Materials provided:
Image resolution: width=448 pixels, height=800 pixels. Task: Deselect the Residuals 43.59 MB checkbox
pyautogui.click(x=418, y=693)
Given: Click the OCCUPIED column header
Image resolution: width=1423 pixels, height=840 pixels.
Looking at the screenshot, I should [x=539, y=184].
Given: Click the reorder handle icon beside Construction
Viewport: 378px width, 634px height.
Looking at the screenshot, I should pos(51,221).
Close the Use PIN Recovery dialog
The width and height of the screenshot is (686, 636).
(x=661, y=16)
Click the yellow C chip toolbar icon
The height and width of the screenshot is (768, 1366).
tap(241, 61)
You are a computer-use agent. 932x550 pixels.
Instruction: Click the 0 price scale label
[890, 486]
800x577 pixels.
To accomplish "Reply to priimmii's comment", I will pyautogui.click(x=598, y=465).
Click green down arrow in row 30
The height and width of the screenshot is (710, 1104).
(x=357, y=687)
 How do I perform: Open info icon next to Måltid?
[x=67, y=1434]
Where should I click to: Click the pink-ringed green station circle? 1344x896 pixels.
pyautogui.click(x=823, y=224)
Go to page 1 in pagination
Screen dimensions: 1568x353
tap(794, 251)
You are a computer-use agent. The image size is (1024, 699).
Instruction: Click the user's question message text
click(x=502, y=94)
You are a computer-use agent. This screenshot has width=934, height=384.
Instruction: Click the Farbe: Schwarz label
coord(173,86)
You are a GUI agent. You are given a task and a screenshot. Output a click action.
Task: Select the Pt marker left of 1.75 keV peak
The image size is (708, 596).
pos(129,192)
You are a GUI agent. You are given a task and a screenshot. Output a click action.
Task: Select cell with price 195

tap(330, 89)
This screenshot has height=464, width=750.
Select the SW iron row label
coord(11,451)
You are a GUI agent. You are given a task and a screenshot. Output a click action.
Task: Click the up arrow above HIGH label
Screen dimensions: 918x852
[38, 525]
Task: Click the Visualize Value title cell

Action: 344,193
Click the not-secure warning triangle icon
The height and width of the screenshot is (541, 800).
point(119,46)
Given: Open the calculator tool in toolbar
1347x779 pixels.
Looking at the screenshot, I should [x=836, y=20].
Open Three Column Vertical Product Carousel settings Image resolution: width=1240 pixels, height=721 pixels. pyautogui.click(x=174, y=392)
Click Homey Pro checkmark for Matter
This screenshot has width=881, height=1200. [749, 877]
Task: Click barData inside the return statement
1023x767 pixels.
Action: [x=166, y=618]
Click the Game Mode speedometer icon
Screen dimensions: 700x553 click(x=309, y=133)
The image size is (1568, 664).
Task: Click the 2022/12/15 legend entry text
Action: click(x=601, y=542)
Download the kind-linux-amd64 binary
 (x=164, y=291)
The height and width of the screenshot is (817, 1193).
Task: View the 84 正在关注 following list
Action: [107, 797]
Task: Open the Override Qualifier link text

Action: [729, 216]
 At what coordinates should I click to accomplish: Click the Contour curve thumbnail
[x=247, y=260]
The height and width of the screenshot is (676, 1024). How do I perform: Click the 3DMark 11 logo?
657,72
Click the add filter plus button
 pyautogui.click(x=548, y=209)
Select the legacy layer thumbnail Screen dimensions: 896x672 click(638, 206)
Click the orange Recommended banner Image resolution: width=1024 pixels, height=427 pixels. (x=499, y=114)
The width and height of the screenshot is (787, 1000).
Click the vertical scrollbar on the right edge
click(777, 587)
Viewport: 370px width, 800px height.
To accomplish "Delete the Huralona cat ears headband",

Task to complete:
A complete, exact transcription of the data above is the required answer.

Response to this task:
Image resolution: width=448 pixels, height=800 pixels. Task: Deselect the Residuals 43.59 MB checkbox
pyautogui.click(x=418, y=693)
Given: Click the OCCUPIED column header
Image resolution: width=1423 pixels, height=840 pixels.
Looking at the screenshot, I should [x=539, y=184].
Given: Click the reorder handle icon beside Construction
Viewport: 378px width, 634px height.
Looking at the screenshot, I should pos(51,221).
Close the Use PIN Recovery dialog
The width and height of the screenshot is (686, 636).
(x=661, y=16)
Click the yellow C chip toolbar icon
The height and width of the screenshot is (768, 1366).
tap(241, 61)
You are a computer-use agent. 932x550 pixels.
Instruction: Click the 0 price scale label
[890, 486]
800x577 pixels.
To accomplish "Reply to priimmii's comment", I will pyautogui.click(x=598, y=465).
Click green down arrow in row 30
The height and width of the screenshot is (710, 1104).
(x=357, y=687)
 How do I perform: Open info icon next to Måltid?
[x=67, y=1434]
Where should I click to: Click the pink-ringed green station circle? 1344x896 pixels.
pyautogui.click(x=823, y=224)
Go to page 1 in pagination
Screen dimensions: 1568x353
tap(794, 251)
You are a computer-use agent. The image size is (1024, 699).
Instruction: Click the user's question message text
click(x=502, y=94)
You are a computer-use agent. This screenshot has width=934, height=384.
Instruction: Click the Farbe: Schwarz label
coord(173,86)
You are a GUI agent. You are given a task and a screenshot. Output a click action.
Task: Select the Pt marker left of 1.75 keV peak
The image size is (708, 596).
pos(129,192)
You are a GUI agent. You are given a task and a screenshot. Output a click action.
Task: Select cell with price 195

tap(330, 89)
This screenshot has height=464, width=750.
Select the SW iron row label
coord(11,451)
You are a GUI agent. You are given a task and a screenshot. Output a click action.
Task: Click the up arrow above HIGH label
Screen dimensions: 918x852
[38, 525]
Task: Click the Visualize Value title cell

Action: 344,193
Click the not-secure warning triangle icon
The height and width of the screenshot is (541, 800).
point(119,46)
Given: Open the calculator tool in toolbar
1347x779 pixels.
Looking at the screenshot, I should [x=836, y=20].
Open Three Column Vertical Product Carousel settings Image resolution: width=1240 pixels, height=721 pixels. pyautogui.click(x=174, y=392)
Click Homey Pro checkmark for Matter
This screenshot has width=881, height=1200. [749, 877]
Task: Click barData inside the return statement
1023x767 pixels.
Action: [x=166, y=618]
Click the Game Mode speedometer icon
Screen dimensions: 700x553 click(x=309, y=133)
The image size is (1568, 664).
Task: Click the 2022/12/15 legend entry text
Action: click(x=601, y=542)
Download the kind-linux-amd64 binary
 (x=164, y=291)
The height and width of the screenshot is (817, 1193).
Task: View the 84 正在关注 following list
Action: [107, 797]
Task: Open the Override Qualifier link text

Action: [729, 216]
 At what coordinates should I click to accomplish: Click the Contour curve thumbnail
[x=247, y=260]
The height and width of the screenshot is (676, 1024). How do I perform: Click the 3DMark 11 logo?
657,72
Click the add filter plus button
 pyautogui.click(x=548, y=209)
Select the legacy layer thumbnail Screen dimensions: 896x672 click(638, 206)
Click the orange Recommended banner Image resolution: width=1024 pixels, height=427 pixels. (x=499, y=114)
The width and height of the screenshot is (787, 1000).
Click the vertical scrollbar on the right edge
click(777, 587)
Viewport: 370px width, 800px height.
To accomplish "Delete the Huralona cat ears headband",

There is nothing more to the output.